**TASKS FOR THIS EXERCISE**
(1) Summarize the text on Bournemouth's art schools in two sentences.
(2) According to the text on Bournemouth's art schools, what did the first new building on the present campus cost?

**TEXT SHOWN**
The first art school in Bournemouth was the Bournemouth Government School of Art, established in 1880. There was a considerable demand in Bournemouth at that time for instruction in Art and the numbers in the art school soon rose to 180. In 1884, the school became a Science and Art school. In 1885, the Bournemouth School of Science and Art moved to 1 Regent's Terrace, in Old Christchurch Road, where it remained until 1890.

When the Bournemouth School of Science and Art was forced to close due to a decrease in numbers and loss of grant in 1890–91, the majority of its students were transferred to the Bournemouth West School of Science and Art.

In 1913, the two Science and Art Schools at Bournemouth East and Bournemouth West were incorporated into the Bournemouth and Poole College of Art and Design along with the Technical and Commercial Schools. All art subjects then came under the umbrella of the School of Art within the Bournemouth Municipal College.

In 1964, Bournemouth and Poole College of Art was formed through the merger of Bournemouth Municipal College of Art and Poole College of Art. The name was changed to Bournemouth and Poole College of Art and Design in 1979. The first new building on the present campus was opened in 1984 and built at a cost of £2.3 million.

(Saved entries)

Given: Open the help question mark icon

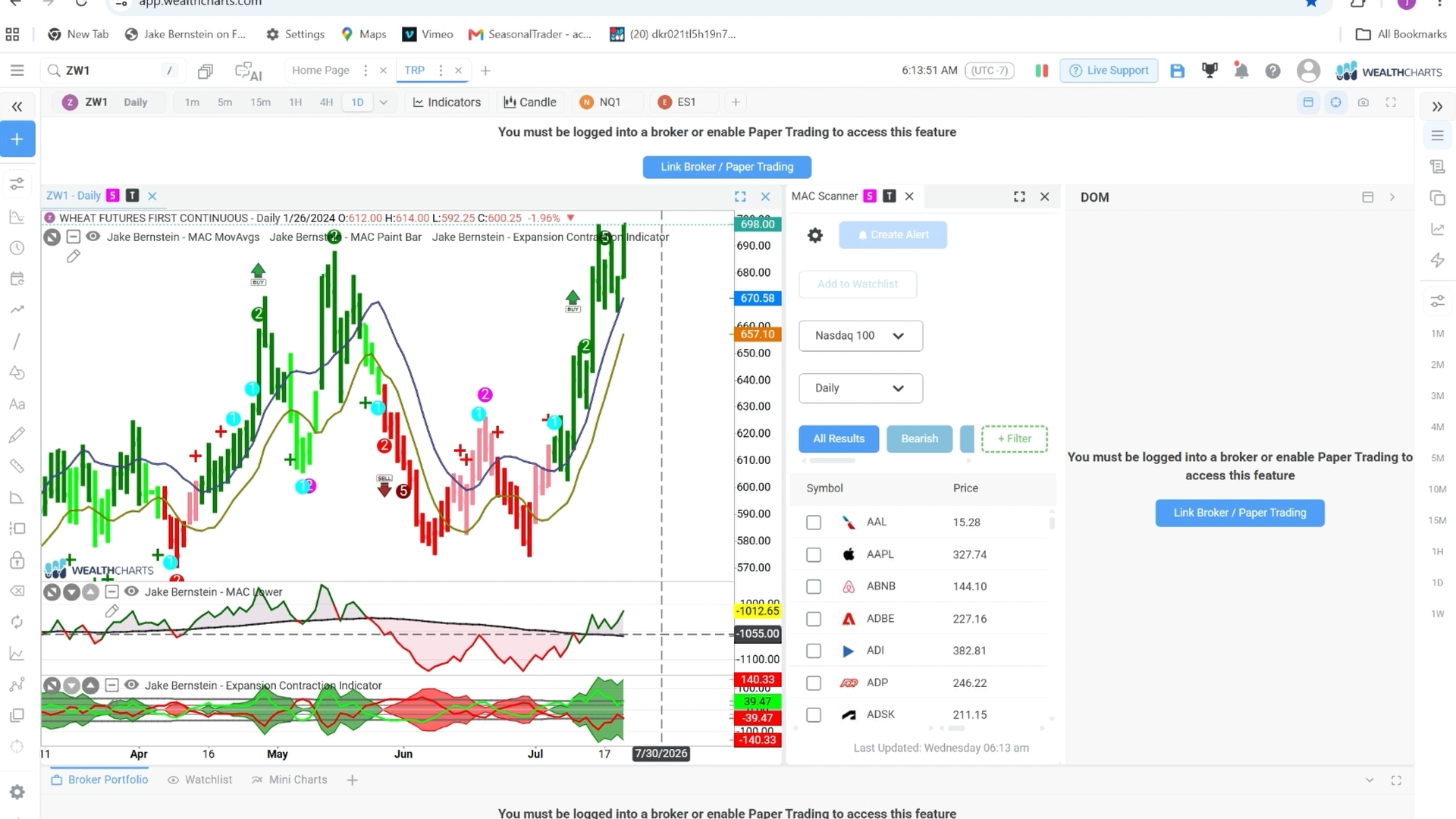Looking at the screenshot, I should click(1273, 71).
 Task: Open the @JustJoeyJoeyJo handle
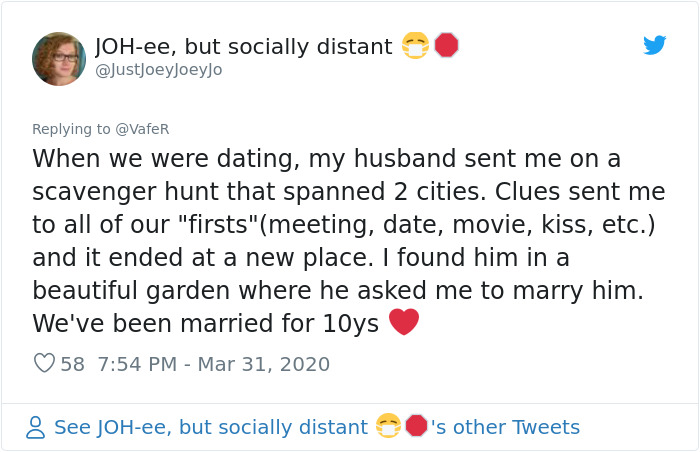tap(158, 70)
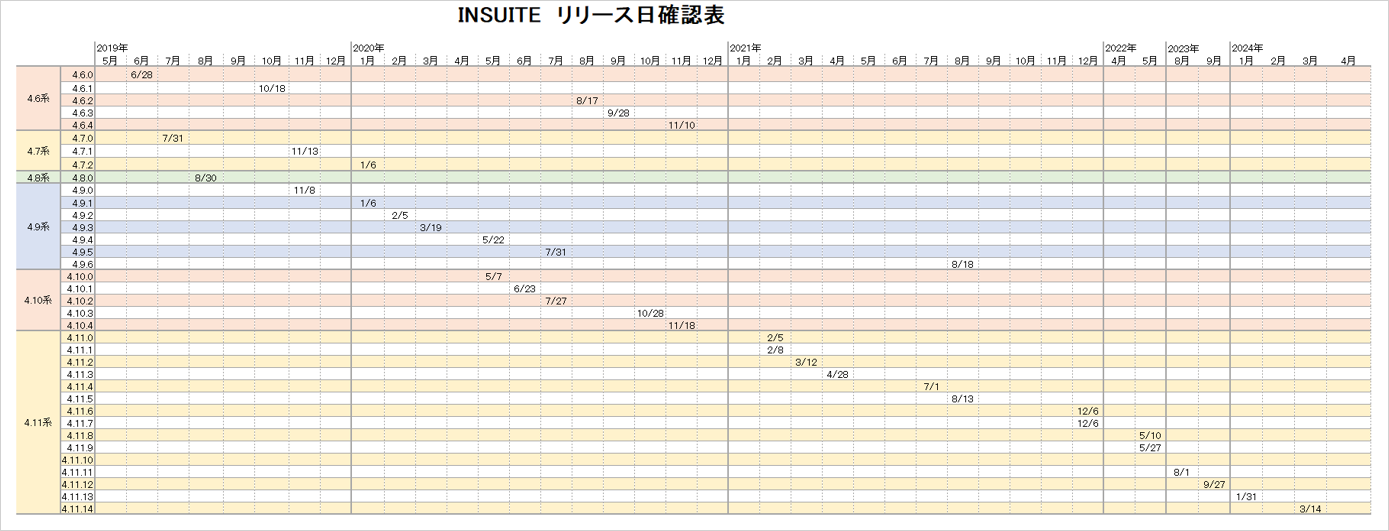
Task: Select the 11/18 date for 4.10.4
Action: 681,325
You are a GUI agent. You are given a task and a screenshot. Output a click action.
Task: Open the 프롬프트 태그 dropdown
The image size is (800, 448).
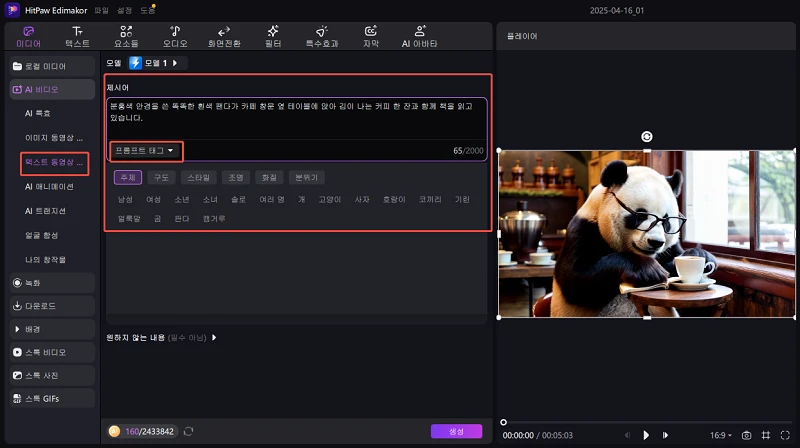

**RESPONSES TO THE EXERCISE**
(1) Bournemouth's first art school, the Bournemouth Government School of Art, was established in 1880 and became a Science and Art school in 1884. When the Bournemouth School of Science and Art closed in 1890–91, most of its students moved to the Bournemouth West School of Science and Art; Bournemouth and Poole College of Art was later formed by a merger in 1964 and renamed Bournemouth and Poole College of Art and Design in 1979.

(2) £2.3 million.